Lobster Found With Pepsi Logo Branded on Its Claw Is a Grim Symbol of Pollution in Our Oceans

Live lobsters are seen in a crate at New Meadows Lobster, in Portland, Maine, on July 21, 2012. A Canadian fisherman near Canada’s Grand Manan Island recently discovered a lobster with a strange imprint on its claw: a Pepsi logo. Justin Sullivan/Getty Images

A Canadian fisherman discovered a lobster with a strange imprint on its claw: a Pepsi logo. Karissa Lindstrand—who found the crustacean off the waters of Canada's Grand Manan Island—was banding claws when she came across the unique "tattoo."

"I can't say how he got it on," Lindstrand told Canada's CBC News. "It seemed more like a tattoo or a drawing on the lobster rather than something growing into it."

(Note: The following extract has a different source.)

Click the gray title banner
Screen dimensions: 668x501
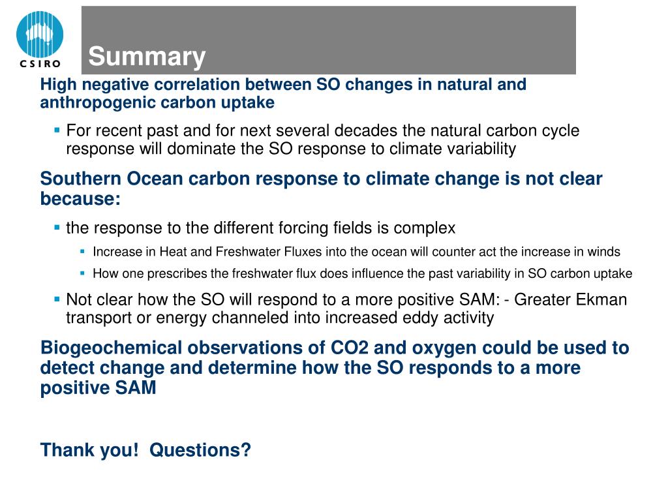point(329,40)
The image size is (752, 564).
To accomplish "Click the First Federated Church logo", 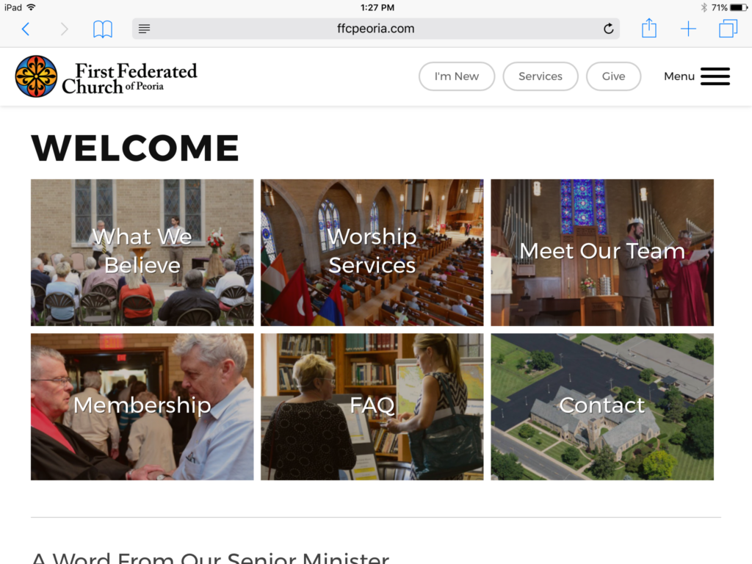I will pos(106,76).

In the photo Lindstrand snapped, a small piece of blue-and-red print—which appears to be Pepsi's logo—is matted down onto the sea creature's claw. Her image has since sparked debate about how the marking got there. Some believe the lobster grew around a can of Pepsi, while others believe it may have come from the print on the outside of a box that once carried the soda. Either way, it's a rare occurrence and a rather grim reflection of the amount of pollution in the ocean.

Grand Manan fisherman finds lobster with Pepsi can imprinted on claw https://t.co/6EwFoLZbZR pic.twitter.com/ivcNSFZWTF

— CBC News (@CBCNews) November 30, 2017

"It's the first time I have seen garbage imprinted on an animal," Lindstrand said.

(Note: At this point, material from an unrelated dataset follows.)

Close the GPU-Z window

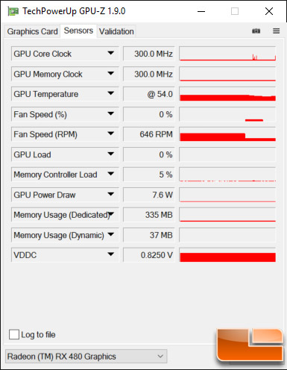click(269, 11)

The lobster has since been sold, but the conversation surrounding a larger issue—ocean pollution—lingers on. Human waste in the ocean has proven to be an ongoing problem, Matthew Abbott, a marine program coordinator at the Conservation Council of New Brunswick, told CTV News.

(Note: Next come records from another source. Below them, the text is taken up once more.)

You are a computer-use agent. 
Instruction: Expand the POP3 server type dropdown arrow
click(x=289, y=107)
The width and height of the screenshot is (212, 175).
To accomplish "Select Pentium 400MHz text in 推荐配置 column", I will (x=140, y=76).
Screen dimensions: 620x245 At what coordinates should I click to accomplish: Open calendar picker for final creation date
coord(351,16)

"This is a case where the lobster not necessarily has been hurt by it, but it shows that even in the relatively deep waters off Grand Manan, there's garbage down there," Abbott told CTV News.

Plastic, in particular, poses a serious threat to sea animals because though the material gets smaller, it doesn't completely dissolve.

"The smaller something becomes, the more it looks like food to animals of various sizes. Once ingested, it can cause all sorts of problems," Abbott told CBC News.

On a prior occasion, a sea turtle was discovered with a long, thin object lodged up its nose. Scientists were shocked when they found what was initially thought to be a worm, was actually a four-inch-long plastic drinking straw.

"We couldn't believe what we had just pulled out of that turtle," Christine Figgener, a sea turtle expert who helped rescue the injured turtle in 2015, told National Geographic.

Fortunately, the sea turtle survived after the straw was removed, but millions of other marine creatures die each year from plastic pollution, National Geographic reports.

There's already more than 5 trillion pieces of plastic in our ocean, but if current trends continue, the problem will be much more severe. By 2050 there may be more plastic, in weight, than fish in the sea, an Ellen MacArthur report warned.